Entries on locating visible targets
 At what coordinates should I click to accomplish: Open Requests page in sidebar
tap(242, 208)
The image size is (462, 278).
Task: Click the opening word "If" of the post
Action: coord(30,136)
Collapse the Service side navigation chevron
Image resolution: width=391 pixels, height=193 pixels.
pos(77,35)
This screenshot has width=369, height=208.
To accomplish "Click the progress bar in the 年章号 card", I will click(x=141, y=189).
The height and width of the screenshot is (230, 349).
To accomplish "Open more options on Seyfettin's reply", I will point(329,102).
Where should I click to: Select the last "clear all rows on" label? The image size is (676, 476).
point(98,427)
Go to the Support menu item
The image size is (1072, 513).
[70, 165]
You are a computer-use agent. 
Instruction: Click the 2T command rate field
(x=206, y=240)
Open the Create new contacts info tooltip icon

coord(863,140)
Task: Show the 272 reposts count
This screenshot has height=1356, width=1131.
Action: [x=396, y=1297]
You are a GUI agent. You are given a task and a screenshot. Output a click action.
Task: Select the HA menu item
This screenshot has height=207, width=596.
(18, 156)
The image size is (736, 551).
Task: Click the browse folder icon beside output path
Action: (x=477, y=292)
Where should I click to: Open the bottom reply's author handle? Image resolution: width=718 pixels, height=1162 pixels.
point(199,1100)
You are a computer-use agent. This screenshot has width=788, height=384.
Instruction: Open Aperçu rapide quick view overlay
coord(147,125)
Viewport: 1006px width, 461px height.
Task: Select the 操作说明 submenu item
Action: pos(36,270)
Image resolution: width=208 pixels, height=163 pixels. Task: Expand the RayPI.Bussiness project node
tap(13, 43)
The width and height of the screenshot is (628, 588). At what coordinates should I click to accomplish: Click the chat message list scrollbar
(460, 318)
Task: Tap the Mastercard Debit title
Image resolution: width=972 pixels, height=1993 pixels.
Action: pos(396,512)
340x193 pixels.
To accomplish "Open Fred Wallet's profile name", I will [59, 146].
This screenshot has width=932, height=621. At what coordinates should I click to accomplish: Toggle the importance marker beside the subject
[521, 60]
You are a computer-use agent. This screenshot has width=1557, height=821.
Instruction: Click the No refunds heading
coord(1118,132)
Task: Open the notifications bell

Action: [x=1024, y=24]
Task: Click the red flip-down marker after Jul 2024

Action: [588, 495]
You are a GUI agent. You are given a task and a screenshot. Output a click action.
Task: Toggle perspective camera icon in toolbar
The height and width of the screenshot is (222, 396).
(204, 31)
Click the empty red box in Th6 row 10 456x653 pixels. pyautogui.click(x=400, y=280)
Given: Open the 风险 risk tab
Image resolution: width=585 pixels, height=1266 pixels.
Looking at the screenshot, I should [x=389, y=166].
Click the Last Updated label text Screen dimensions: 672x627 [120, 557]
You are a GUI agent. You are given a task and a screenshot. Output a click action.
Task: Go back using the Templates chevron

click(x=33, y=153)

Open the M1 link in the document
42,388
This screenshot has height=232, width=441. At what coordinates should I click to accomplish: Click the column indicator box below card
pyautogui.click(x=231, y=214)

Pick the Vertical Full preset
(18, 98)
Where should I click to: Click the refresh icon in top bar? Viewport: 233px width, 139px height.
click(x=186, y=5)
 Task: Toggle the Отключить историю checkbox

_DIRECTIVE:_
Please rewrite all of the entries above, swapping "Instruction" for "Directive" and changing nothing else.

_RESPONSE:_
 At what coordinates should I click to accomplish: Open Requests page in sidebar
tap(242, 208)
The image size is (462, 278).
Task: Click the opening word "If" of the post
Action: coord(30,136)
Collapse the Service side navigation chevron
Image resolution: width=391 pixels, height=193 pixels.
pos(77,35)
This screenshot has width=369, height=208.
To accomplish "Click the progress bar in the 年章号 card", I will click(x=141, y=189).
The height and width of the screenshot is (230, 349).
To accomplish "Open more options on Seyfettin's reply", I will point(329,102).
Where should I click to: Select the last "clear all rows on" label? The image size is (676, 476).
point(98,427)
Go to the Support menu item
The image size is (1072, 513).
[70, 165]
You are a computer-use agent. 
Directive: Click the 2T command rate field
(x=206, y=240)
Open the Create new contacts info tooltip icon

coord(863,140)
Task: Show the 272 reposts count
This screenshot has height=1356, width=1131.
Action: [x=396, y=1297]
You are a GUI agent. You are given a task and a screenshot. Output a click action.
Task: Select the HA menu item
This screenshot has height=207, width=596.
(18, 156)
The image size is (736, 551).
Task: Click the browse folder icon beside output path
Action: (x=477, y=292)
Where should I click to: Open the bottom reply's author handle? Image resolution: width=718 pixels, height=1162 pixels.
point(199,1100)
You are a computer-use agent. This screenshot has width=788, height=384.
Directive: Open Aperçu rapide quick view overlay
coord(147,125)
Viewport: 1006px width, 461px height.
Task: Select the 操作说明 submenu item
Action: pos(36,270)
Image resolution: width=208 pixels, height=163 pixels. Task: Expand the RayPI.Bussiness project node
tap(13, 43)
The width and height of the screenshot is (628, 588). At what coordinates should I click to accomplish: Click the chat message list scrollbar
(460, 318)
Task: Tap the Mastercard Debit title
Image resolution: width=972 pixels, height=1993 pixels.
Action: pos(396,512)
340x193 pixels.
To accomplish "Open Fred Wallet's profile name", I will [59, 146].
This screenshot has width=932, height=621. At what coordinates should I click to accomplish: Toggle the importance marker beside the subject
[521, 60]
You are a computer-use agent. This screenshot has width=1557, height=821.
Directive: Click the No refunds heading
coord(1118,132)
Task: Open the notifications bell

Action: [x=1024, y=24]
Task: Click the red flip-down marker after Jul 2024

Action: [588, 495]
You are a GUI agent. You are given a task and a screenshot. Output a click action.
Task: Toggle perspective camera icon in toolbar
The height and width of the screenshot is (222, 396).
(204, 31)
Click the empty red box in Th6 row 10 456x653 pixels. pyautogui.click(x=400, y=280)
Given: Open the 风险 risk tab
Image resolution: width=585 pixels, height=1266 pixels.
Looking at the screenshot, I should [x=389, y=166].
Click the Last Updated label text Screen dimensions: 672x627 [120, 557]
You are a GUI agent. You are given a task and a screenshot. Output a click action.
Task: Go back using the Templates chevron

click(x=33, y=153)

Open the M1 link in the document
42,388
This screenshot has height=232, width=441. At what coordinates should I click to accomplish: Click the column indicator box below card
pyautogui.click(x=231, y=214)

Pick the Vertical Full preset
(18, 98)
Where should I click to: Click the refresh icon in top bar? Viewport: 233px width, 139px height.
click(x=186, y=5)
 Task: Toggle the Отключить историю checkbox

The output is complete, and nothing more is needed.